The highest homology was always found with proteins from vertebrates; the degree of primary sequence conservation varied very little from fish to human. However, orthologous proteins from two model invertebrates, especially from C. elegans, displayed significantly lower overall homology with sponge proteins, while WASP and Arp2/3 proteins from D. discoideum diverged even more. The lowest sequence conservation was found with orthologues from S. cerevisiae.

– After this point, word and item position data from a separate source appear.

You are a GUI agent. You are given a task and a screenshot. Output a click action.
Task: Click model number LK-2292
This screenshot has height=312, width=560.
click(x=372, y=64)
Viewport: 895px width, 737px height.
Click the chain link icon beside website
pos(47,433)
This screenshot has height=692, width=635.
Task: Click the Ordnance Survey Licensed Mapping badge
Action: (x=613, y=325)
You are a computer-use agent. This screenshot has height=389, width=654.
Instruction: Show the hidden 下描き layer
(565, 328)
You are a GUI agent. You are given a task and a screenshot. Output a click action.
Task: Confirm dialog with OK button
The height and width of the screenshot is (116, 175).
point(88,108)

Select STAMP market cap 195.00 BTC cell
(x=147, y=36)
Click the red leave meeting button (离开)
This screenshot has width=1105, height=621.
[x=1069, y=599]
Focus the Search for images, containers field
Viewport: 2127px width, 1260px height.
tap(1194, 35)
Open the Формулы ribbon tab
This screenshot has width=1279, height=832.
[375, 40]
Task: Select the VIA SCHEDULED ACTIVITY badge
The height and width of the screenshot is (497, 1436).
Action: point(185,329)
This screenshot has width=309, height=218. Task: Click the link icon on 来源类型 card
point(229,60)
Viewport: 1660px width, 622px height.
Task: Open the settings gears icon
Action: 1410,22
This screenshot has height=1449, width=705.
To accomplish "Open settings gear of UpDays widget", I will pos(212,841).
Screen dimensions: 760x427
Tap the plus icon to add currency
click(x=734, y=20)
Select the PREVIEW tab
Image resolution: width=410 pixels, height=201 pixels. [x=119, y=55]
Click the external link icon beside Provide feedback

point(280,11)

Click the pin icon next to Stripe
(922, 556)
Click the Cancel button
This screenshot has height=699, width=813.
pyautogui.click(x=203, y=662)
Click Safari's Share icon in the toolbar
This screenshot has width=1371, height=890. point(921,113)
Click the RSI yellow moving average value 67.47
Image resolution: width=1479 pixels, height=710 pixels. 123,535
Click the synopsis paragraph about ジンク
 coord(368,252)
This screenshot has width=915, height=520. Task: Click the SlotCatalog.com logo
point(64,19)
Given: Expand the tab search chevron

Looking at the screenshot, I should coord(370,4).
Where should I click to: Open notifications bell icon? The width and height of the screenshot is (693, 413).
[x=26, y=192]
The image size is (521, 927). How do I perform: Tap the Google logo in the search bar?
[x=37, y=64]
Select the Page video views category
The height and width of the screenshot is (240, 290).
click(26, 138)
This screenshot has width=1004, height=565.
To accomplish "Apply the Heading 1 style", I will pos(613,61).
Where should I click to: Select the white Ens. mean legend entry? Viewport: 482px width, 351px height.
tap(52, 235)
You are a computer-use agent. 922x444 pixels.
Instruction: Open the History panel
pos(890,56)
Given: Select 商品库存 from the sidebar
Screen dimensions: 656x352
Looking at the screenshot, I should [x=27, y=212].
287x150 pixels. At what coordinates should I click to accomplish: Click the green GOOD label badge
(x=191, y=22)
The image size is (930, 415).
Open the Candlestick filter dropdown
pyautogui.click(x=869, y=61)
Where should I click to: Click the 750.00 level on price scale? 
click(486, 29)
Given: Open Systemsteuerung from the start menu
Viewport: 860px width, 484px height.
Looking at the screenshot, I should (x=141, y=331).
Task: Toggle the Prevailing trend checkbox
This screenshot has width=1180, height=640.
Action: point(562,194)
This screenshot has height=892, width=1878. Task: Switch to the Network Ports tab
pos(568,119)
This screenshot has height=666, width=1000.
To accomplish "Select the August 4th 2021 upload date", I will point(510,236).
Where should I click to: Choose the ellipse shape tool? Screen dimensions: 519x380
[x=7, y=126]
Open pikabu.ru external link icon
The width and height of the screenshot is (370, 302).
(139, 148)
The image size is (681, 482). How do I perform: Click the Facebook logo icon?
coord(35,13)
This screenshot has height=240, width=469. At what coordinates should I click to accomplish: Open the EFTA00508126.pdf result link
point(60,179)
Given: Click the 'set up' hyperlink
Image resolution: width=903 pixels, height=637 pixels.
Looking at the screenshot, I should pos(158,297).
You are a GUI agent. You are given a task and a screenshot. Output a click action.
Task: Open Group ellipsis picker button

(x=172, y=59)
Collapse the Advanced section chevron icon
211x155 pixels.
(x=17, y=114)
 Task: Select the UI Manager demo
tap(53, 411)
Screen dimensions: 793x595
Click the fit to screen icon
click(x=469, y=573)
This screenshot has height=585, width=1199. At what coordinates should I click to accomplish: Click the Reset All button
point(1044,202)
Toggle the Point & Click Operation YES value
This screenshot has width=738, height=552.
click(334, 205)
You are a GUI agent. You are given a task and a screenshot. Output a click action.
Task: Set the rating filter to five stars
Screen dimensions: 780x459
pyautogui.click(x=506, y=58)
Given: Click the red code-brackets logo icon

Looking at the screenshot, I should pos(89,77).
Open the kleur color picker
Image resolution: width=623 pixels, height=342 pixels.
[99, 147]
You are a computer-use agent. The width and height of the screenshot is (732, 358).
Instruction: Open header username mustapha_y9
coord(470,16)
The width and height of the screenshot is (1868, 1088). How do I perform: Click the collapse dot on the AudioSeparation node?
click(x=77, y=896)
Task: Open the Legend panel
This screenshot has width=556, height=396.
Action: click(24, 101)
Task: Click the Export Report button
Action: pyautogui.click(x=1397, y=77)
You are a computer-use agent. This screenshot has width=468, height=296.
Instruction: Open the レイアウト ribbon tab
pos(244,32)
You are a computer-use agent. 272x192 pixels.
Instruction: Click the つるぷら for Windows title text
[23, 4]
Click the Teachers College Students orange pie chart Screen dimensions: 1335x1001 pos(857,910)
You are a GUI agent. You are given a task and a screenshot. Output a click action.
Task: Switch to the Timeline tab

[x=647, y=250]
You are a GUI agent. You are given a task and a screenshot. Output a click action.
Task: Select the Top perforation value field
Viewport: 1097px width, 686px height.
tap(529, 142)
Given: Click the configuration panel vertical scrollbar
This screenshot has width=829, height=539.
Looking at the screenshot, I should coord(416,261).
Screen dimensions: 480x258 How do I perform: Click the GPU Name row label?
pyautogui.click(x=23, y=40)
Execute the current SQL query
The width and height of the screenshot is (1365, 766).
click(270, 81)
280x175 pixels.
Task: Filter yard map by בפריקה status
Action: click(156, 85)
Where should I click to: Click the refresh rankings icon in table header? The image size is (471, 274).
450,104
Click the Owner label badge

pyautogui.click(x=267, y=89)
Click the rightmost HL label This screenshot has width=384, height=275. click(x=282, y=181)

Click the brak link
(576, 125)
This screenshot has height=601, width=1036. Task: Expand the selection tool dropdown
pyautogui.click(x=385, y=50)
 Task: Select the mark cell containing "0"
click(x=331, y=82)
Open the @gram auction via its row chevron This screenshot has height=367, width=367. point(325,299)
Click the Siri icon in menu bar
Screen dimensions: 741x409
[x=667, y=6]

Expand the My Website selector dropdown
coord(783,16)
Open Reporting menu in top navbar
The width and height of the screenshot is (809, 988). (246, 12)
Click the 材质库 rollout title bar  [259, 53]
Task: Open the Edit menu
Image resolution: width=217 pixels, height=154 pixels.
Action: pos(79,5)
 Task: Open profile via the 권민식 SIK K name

The topological expression of cdc42 gene in S. domuncula was studied by in situ hybridization. Frozen sections through sponge tissue (8 μm thick) were treated applying the described procedure (Perovic et al. 2003) and hybridized in parallel with digoxigenin-labeled antisense and sense probes for cdc42 gene transcript. The results are shown in Fig. 3. The expression level of cdc42 is highest in the endopinacoderm (epithelial-like layer), especially in the oscule region. The involvement of a dynamic actin cytoskeleton has been implicated not only for the endocytotic pathway (Engqvist-Goldstein and Drubin 2003) but also in defining cell polarity (Cohen et al. 2001) and axis formation (Holland 2002). In the recent study it had been proposed that the oscule region is one organizing center which controls apical-basal axis formation in sponges (Müller 2005). Our finding suggests that Cdc42 in S. domuncula is, among other functions, also involved in axis formation.

Fig. 3.
figure 3

In situ hybridization analysis applying probes for Cdc42 (Sdcdc42). A Applying a labeled Sdcdc42 antisense probe, high expression is seen in the endopinacoderm layer (>), surrounding the atrial cavity (at). This cavity is localized below the oscule (o). B In a parallel experiment a labeled Sdcdc42 sense probe was used, which showed comparably weak expression. Bars = 500 μm.